Stop misconfigured rate limit zones from reaching production:

1. nginx -t in your deploy pipeline (non-negotiable baseline)

# GitHub Actions step
- name: Validate Nginx Config
  run: docker run --rm -v $(pwd)/nginx:/etc/nginx nginx nginx -t

2. gixy static analysis — catches logic errors nginx -t misses

pip install gixy
gixy /etc/nginx/nginx.conf
# Flags missing nodelay, dangerous zone sizes, open proxy risks

3. Checkov policy for limit_req enforcement

# checkov custom check: require burst > 0 on all limit_req directives
# Add to your .checkov.yaml policy set
check: CKV_NGINX_RATE_BURST
message: "limit_req must define burst > 0 and nodelay"

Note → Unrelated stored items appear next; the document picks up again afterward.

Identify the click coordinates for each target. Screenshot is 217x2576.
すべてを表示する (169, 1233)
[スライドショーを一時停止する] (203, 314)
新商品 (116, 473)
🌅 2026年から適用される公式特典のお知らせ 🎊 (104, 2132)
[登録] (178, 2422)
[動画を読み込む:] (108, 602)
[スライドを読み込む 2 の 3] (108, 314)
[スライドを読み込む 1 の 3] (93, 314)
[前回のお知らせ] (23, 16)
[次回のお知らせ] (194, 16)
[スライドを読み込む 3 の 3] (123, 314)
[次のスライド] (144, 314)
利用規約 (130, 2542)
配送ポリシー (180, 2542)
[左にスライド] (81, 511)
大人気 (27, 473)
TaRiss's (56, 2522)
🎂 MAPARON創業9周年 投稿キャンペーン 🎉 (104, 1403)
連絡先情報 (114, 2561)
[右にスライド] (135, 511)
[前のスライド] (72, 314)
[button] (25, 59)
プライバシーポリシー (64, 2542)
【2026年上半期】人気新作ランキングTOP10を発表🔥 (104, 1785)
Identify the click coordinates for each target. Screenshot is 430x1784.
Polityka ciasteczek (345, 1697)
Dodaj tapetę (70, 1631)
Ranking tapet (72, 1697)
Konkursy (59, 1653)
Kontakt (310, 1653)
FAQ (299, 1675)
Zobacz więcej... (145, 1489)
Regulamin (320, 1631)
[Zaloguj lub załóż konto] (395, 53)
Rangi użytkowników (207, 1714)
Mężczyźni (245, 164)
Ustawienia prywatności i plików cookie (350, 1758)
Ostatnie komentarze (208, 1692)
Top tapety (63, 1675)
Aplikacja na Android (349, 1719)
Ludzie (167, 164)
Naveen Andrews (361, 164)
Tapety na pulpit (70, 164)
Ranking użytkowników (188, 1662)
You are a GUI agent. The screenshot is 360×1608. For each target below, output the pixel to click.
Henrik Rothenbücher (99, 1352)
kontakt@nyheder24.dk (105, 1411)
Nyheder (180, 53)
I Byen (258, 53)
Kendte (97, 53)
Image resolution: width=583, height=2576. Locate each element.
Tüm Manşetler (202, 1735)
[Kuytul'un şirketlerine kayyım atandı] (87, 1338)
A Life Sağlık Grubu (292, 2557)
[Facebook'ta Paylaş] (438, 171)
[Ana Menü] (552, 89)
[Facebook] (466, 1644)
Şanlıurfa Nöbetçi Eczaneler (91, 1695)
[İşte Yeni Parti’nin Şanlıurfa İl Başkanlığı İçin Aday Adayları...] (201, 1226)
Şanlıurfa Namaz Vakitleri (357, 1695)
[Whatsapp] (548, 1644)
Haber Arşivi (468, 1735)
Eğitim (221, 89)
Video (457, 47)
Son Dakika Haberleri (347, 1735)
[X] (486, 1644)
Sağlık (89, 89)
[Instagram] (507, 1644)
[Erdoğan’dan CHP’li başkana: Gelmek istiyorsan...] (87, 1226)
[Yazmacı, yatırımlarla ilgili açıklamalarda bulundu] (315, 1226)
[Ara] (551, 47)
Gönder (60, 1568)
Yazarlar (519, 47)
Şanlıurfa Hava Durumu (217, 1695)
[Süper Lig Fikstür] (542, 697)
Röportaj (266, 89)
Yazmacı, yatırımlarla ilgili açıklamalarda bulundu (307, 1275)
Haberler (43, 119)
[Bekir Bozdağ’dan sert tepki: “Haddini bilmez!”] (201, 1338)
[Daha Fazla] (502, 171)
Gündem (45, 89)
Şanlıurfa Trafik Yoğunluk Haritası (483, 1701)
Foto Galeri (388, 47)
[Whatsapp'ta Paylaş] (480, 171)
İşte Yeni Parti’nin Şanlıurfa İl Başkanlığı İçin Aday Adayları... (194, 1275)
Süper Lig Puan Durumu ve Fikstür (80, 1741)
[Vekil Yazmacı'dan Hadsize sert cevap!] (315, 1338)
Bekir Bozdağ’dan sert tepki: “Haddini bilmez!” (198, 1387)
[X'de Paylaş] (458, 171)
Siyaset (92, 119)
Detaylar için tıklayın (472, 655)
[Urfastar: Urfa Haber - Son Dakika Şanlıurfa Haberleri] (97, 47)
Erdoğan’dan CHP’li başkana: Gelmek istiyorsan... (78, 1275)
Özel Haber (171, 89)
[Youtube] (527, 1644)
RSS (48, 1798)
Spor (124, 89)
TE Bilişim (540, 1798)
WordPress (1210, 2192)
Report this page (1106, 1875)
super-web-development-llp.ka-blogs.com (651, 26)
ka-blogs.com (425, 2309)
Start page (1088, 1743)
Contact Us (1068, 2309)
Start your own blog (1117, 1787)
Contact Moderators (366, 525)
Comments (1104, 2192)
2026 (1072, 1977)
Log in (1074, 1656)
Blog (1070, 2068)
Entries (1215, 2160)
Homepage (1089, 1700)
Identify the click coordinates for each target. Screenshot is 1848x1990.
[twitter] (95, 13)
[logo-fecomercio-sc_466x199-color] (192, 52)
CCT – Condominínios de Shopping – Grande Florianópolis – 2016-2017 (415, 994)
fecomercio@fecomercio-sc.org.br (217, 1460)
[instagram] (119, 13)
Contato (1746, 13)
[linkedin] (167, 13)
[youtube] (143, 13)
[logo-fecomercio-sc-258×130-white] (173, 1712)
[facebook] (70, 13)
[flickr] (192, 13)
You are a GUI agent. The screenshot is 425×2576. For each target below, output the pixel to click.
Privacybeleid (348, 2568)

4. Load test gate in staging — Use k6 or vegeta to replay your P99 traffic spike against staging before every deploy. If Nginx starts returning 429/503 at expected concurrency, the deploy is blocked.

# vegeta: 50 req/s for 30s, assert zero 5xx
echo "POST https://staging.api.example.com/v1/checkout" | \
  vegeta attack -rate=50/s -duration=30s | \
  vegeta report --type=text

If 5xx in the report is non-zero, your burst headroom is still insufficient for real traffic.